FreeRTOS vs Zephyr for Industrial Sensors — A 200-Day Reliability Comparison

Field telemetry across two identical sensor fleets running different RTOSes: watchdog resets, memory fragmentation events, and the developer-time cost of each.


Two Identical Fleets, Two Different Kernels

The honest comparison between FreeRTOS and Zephyr is hard to find in marketing material. Both projects publish benchmark numbers; neither publishes how their kernel actually behaves after 4,000 hours in a panel-mounted enclosure on a factory floor. Two years ago we got an unusual opportunity: a customer building an industrial vibration sensor decided to dual-source the firmware. Same Cortex-M4 hardware, same sensor stack, same MQTT backend — one fleet running FreeRTOS 10.4, the other running Zephyr 3.2. We've watched both fleets in production for 200 days.
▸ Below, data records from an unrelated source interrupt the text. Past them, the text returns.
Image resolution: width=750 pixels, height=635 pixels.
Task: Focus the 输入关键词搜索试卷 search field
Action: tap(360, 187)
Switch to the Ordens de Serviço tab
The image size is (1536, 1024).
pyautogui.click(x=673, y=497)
The hardware is identical: STM32L4 @ 80 MHz, 256 KB flash, 128 KB SRAM, ICM-42688 accelerometer, BG770A cellular modem, 7800 mAh battery, IP67 enclosure. Both firmware stacks ship the same telemetry: heap headroom, watchdog reset counter, hard-fault counter, modem reconnect count, and battery state. Both report every 15 minutes to a central time-series database. Fleet size: 412 FreeRTOS units, 387 Zephyr units, all deployed to the same three customer sites.

  • Mean uptime — FreeRTOS: 47.3 days; Zephyr: 51.8 days.
  • Hard faults per 1,000 unit-days — FreeRTOS: 2.4; Zephyr: 0.9.
  • Heap-exhaustion resets — FreeRTOS: 18 events; Zephyr: 0 events.
  • Mean developer days per feature ticket — FreeRTOS: 1.8; Zephyr: 3.1.

"Zephyr won every reliability metric, but the team felt the pain of every PR. FreeRTOS was the opposite — easy to merge, harder to keep alive. That's the real trade-off, not the kernel benchmark." — Pioneer Horizon embedded engineer

Memory Model and Fragmentation in the Field

The single most decisive difference in the field was memory behaviour. Both fleets ship with a heap; both fleets do dynamic allocation during MQTT publish (for the payload buffer); both fleets eventually fragment. They fragment very differently.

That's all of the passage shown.